Since ships were attacked in early December, the price of spot containers from China to Northern Europe has risen by about 15%. (Chart: FreightWaves Sonar)
CMA CGM announced this week a force majeure and charges a maximum of $1,550 per container unit depending on the origin and destination. Invoking the force majeure clause informs customers that carriers may not be able to fulfill contractual obligations due to situations beyond their control.
Maritime experts said that assembling a multinational task force led by the United States to protect commercial shipping is unlikely to reduce the risk of attacks, thus prolonging disruptive impacts on supply chains.
Partner countries have previously escorted convoys to prevent ships from being hijacked by Somali pirates, but airstrikes pose another level of danger to commercial operators. Participating navies may lack the correct missile defense technology, and no system is foolproof.
Jensen of Vespucci Maritime said small drones seem not to pose a significant threat to large container ships, but he noted the danger of rapid fire spreading.
"Are you going to risk sailors' lives and $1 billion worth of cargo on board, hoping they can shoot down all those missiles?" he said. "I can't see aircraft carriers returning to deploy large Panamax ships through the region unless there's a solution to stop the attacks themselves, or at least completely eliminate them."
Jensen said the biggest shipping problems would occur in the Mediterranean, where shipping companies previously docked in ports like Genoa, Italy, but will now bypass smaller destinations on their way to major gateways in Northern Europe.
Shippers should also prepare for containers heading to the Mediterranean being stuck for up to a week in unfamiliar transshipment ports like Tangier in Morocco or Algeciras in Spain. In these ports, carriers will unload containers to avoid detours from major routes.
Jensen also warned that some consumer goods might return to the Panama Canal as agricultural growers in Chile and Peru are unable to prioritize due to weak financial capacity.
Shippers moving products to the East Coast via the Suez Canal may also opt for the trans-Pacific route, then rail or truck inland.
Jensen said strong demand during the Chinese New Year, combined with actual declines in global container capacity (requiring additional vessels to maintain transshipment around Africa), could triple shipping rates. Jensen forecast a doubling of the global average rate to around $3,000 in a CNBC interview on Friday.

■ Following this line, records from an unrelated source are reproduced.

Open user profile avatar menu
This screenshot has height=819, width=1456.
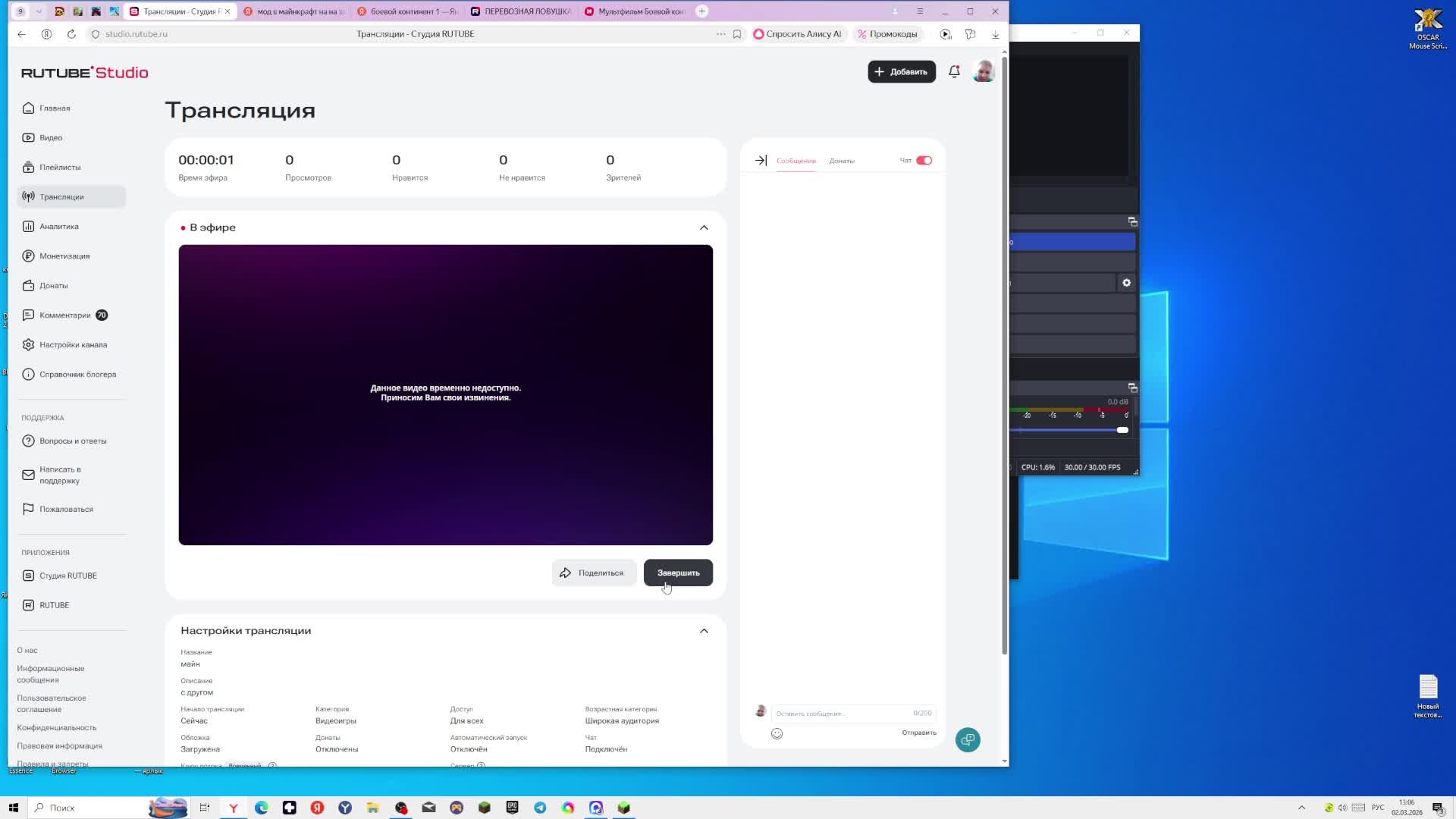(x=984, y=72)
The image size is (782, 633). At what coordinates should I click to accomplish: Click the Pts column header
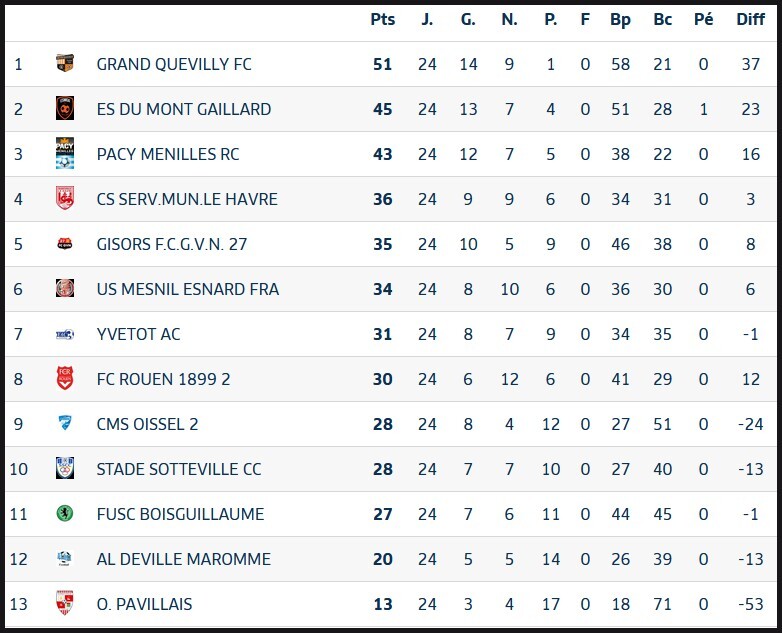click(382, 19)
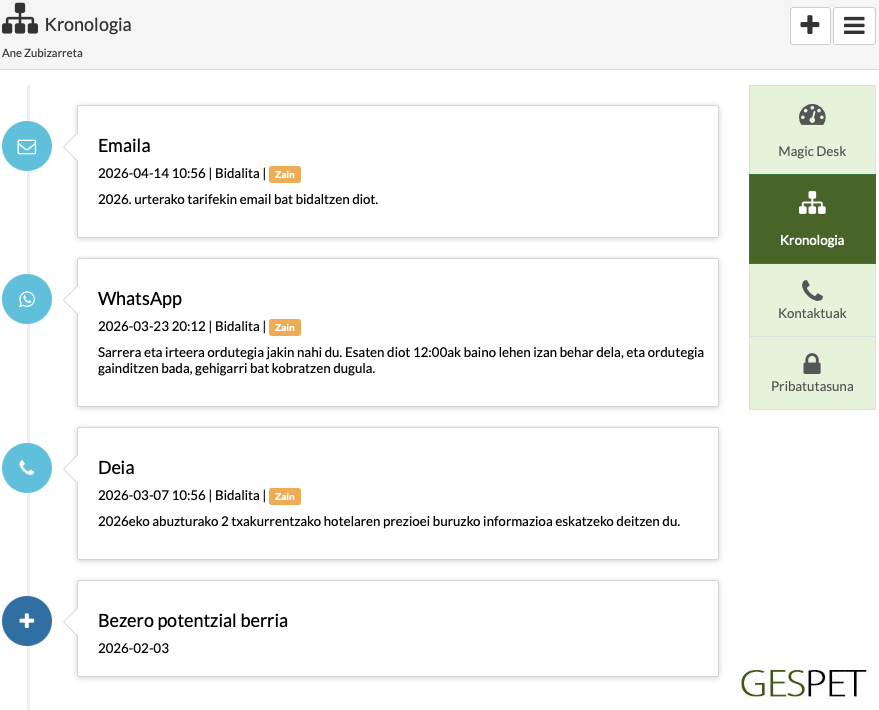Click the plus add button in header
Screen dimensions: 879x710
click(810, 26)
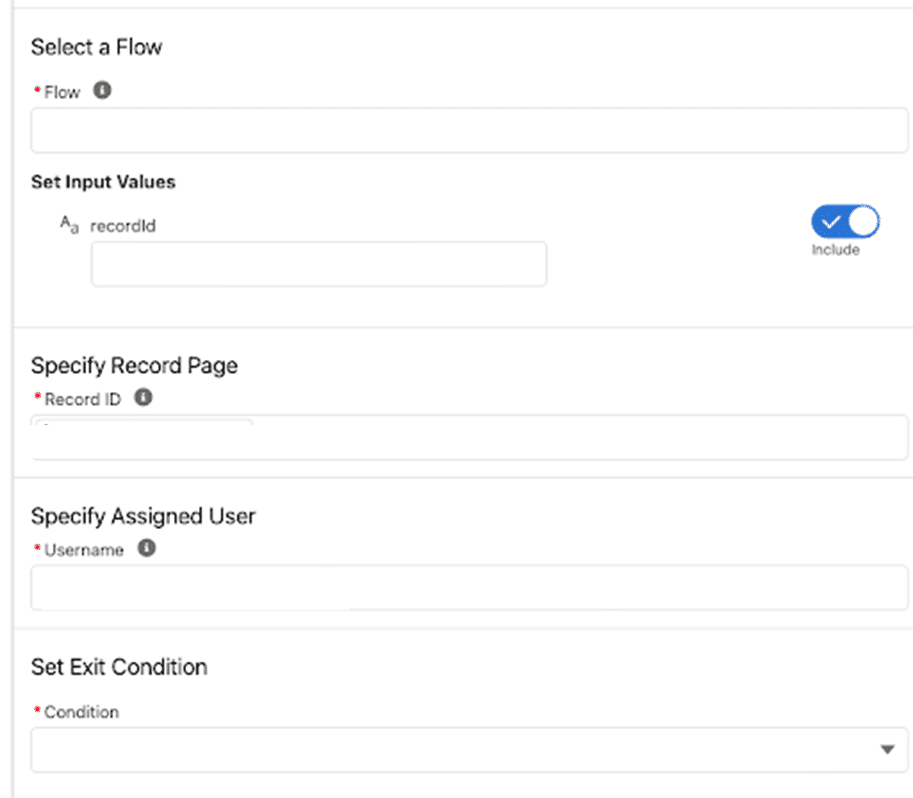Select the Username text field

[x=469, y=588]
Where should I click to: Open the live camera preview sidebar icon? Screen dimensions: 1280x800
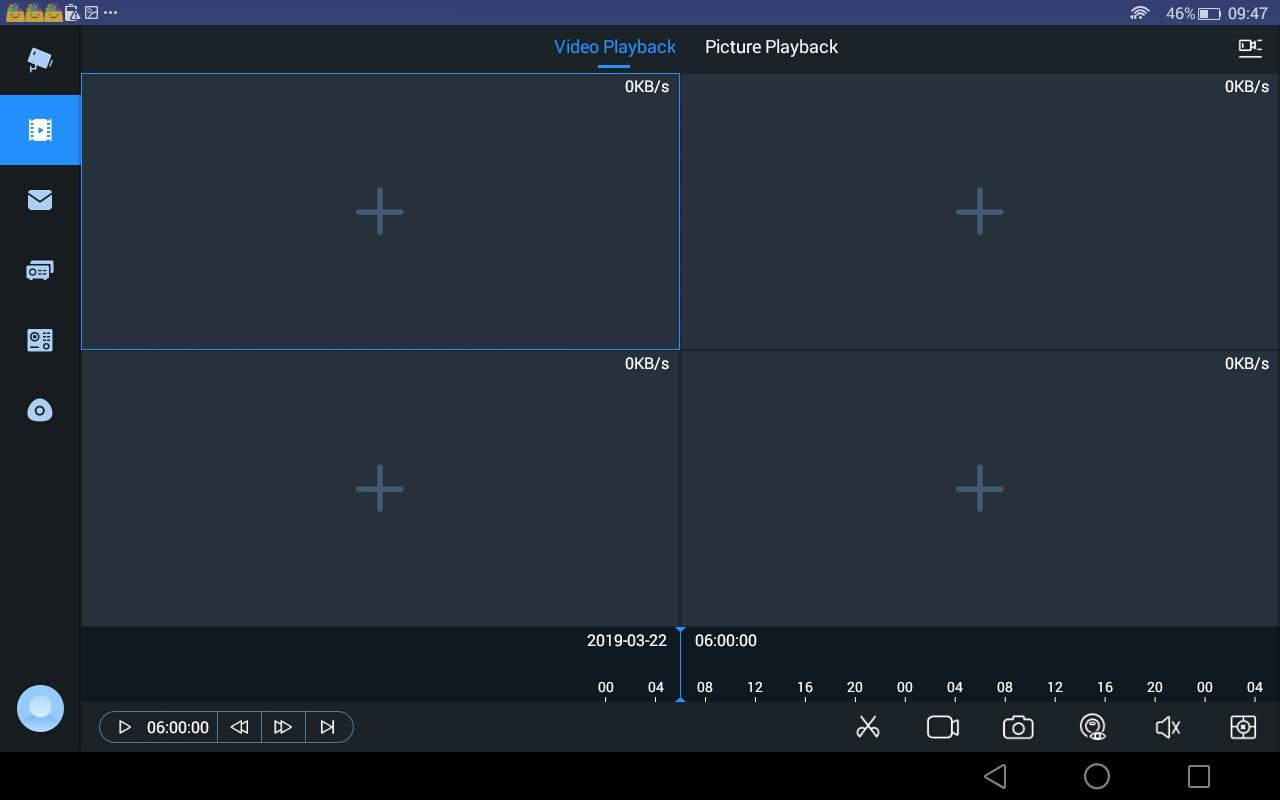click(40, 60)
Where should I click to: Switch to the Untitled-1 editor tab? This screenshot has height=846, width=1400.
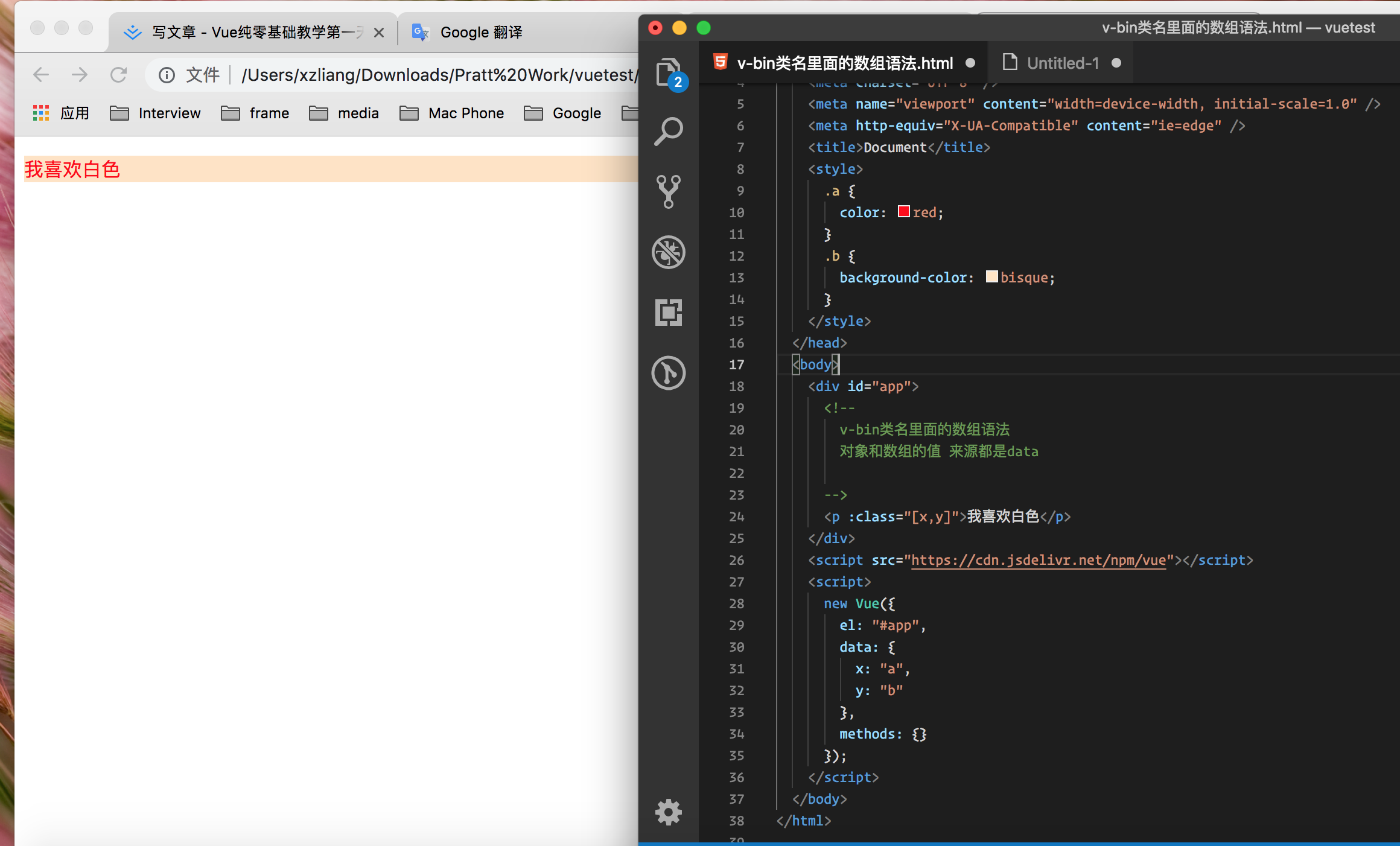[x=1062, y=63]
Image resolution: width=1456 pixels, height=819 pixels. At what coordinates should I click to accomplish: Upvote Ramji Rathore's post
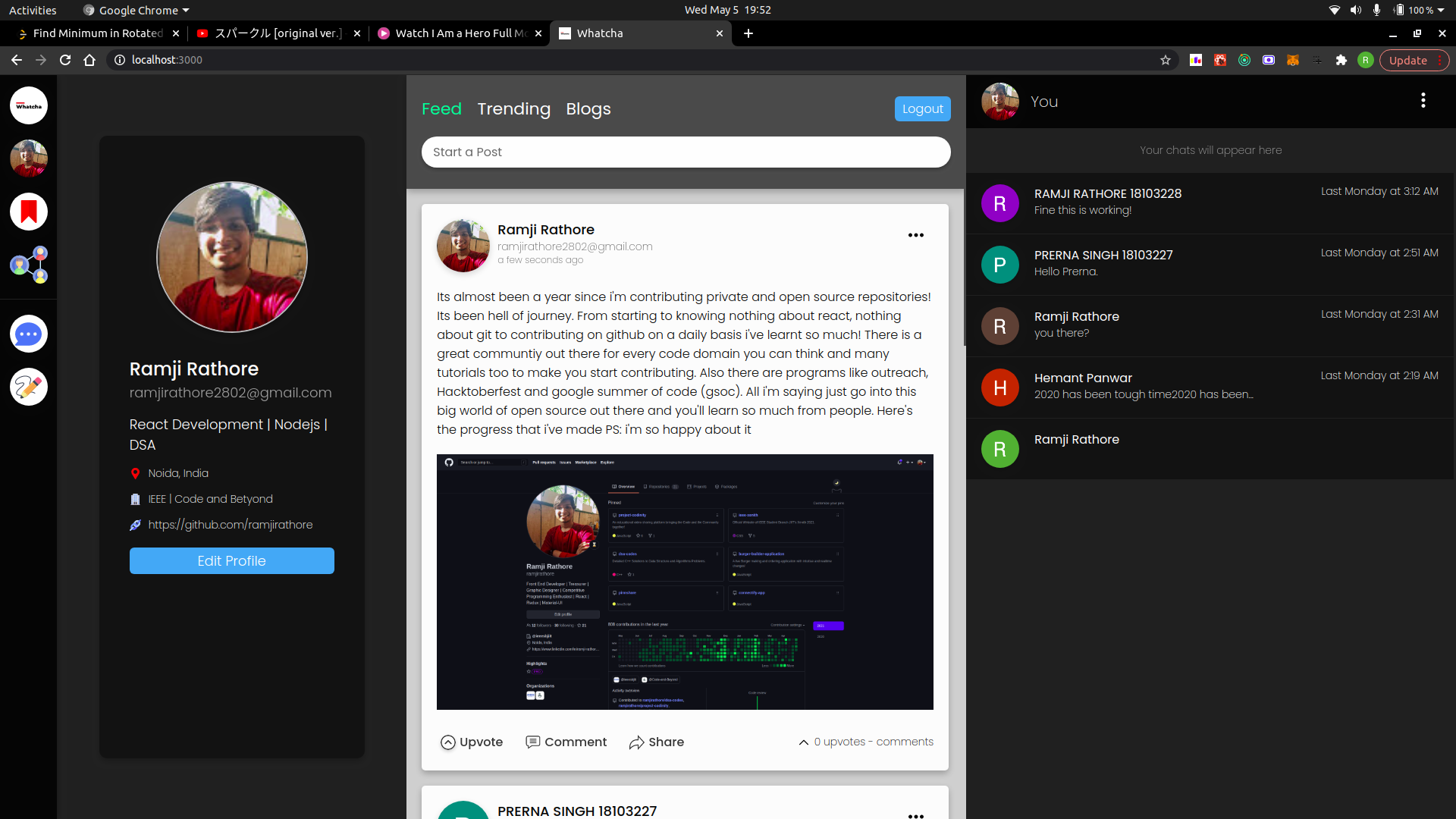(x=472, y=742)
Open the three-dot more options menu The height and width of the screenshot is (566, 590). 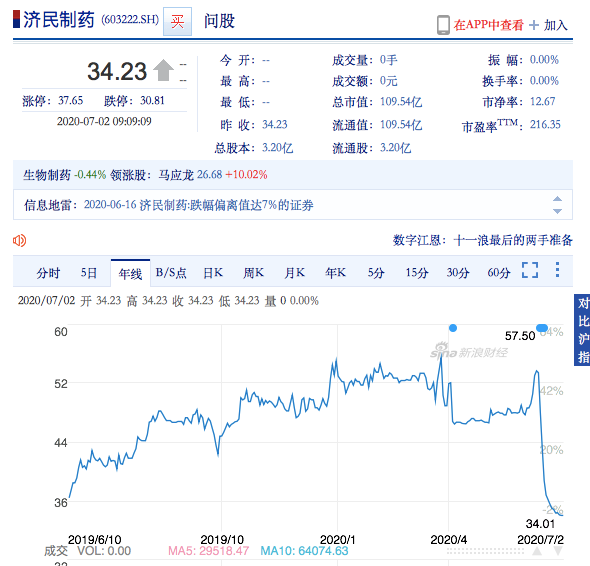pyautogui.click(x=558, y=269)
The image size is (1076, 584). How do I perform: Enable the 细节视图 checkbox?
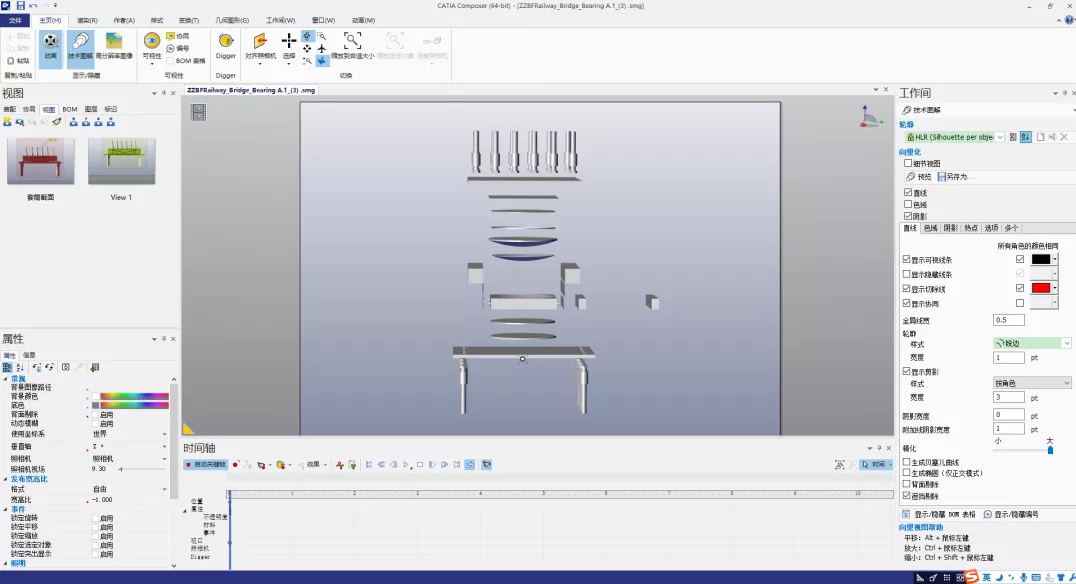908,163
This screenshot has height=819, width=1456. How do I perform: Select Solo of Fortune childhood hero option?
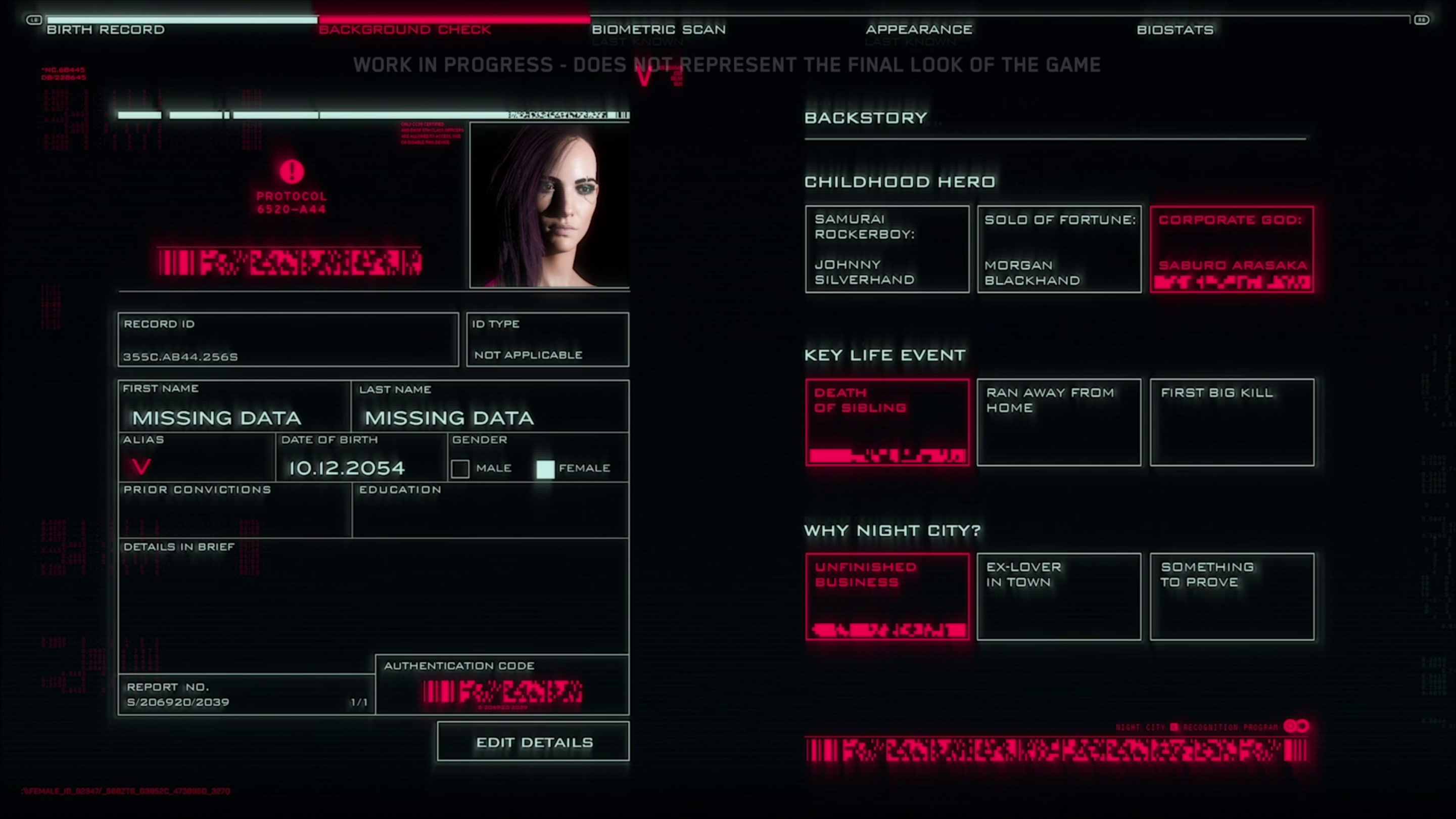(x=1058, y=248)
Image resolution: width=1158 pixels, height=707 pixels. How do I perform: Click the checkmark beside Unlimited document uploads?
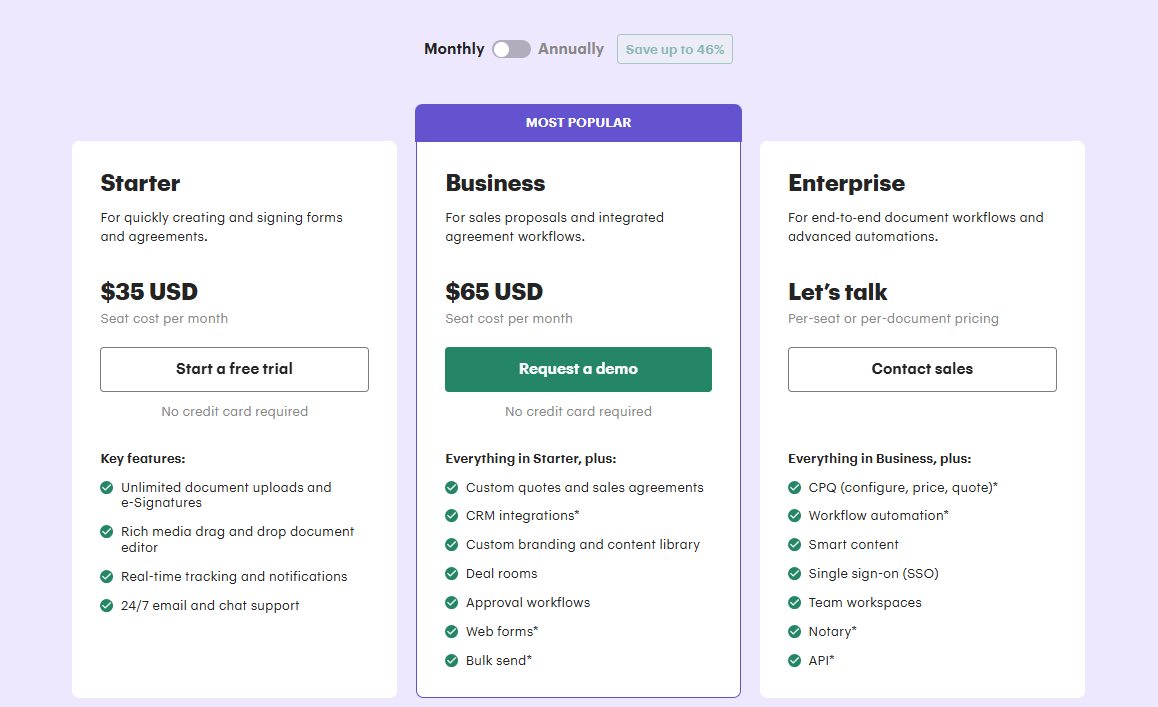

Ocean temperatures have already spiraled upward. According to Xeneta's platform data, on December 14, the price of a 40-foot equivalent unit between Asia and the Mediterranean reached $1,875, up 25% from the previous week. But Mediterranean Shipping Company's Diamond Tier service for high-priority goods quoted over $6,500. MSC has imposed a $2,000 peak season surcharge on Asia-Mediterranean cargo.
Jensen noted that a new European maritime emissions trading scheme effective January 1 will be costly, as carriers must pay carbon taxes for emissions in Africa.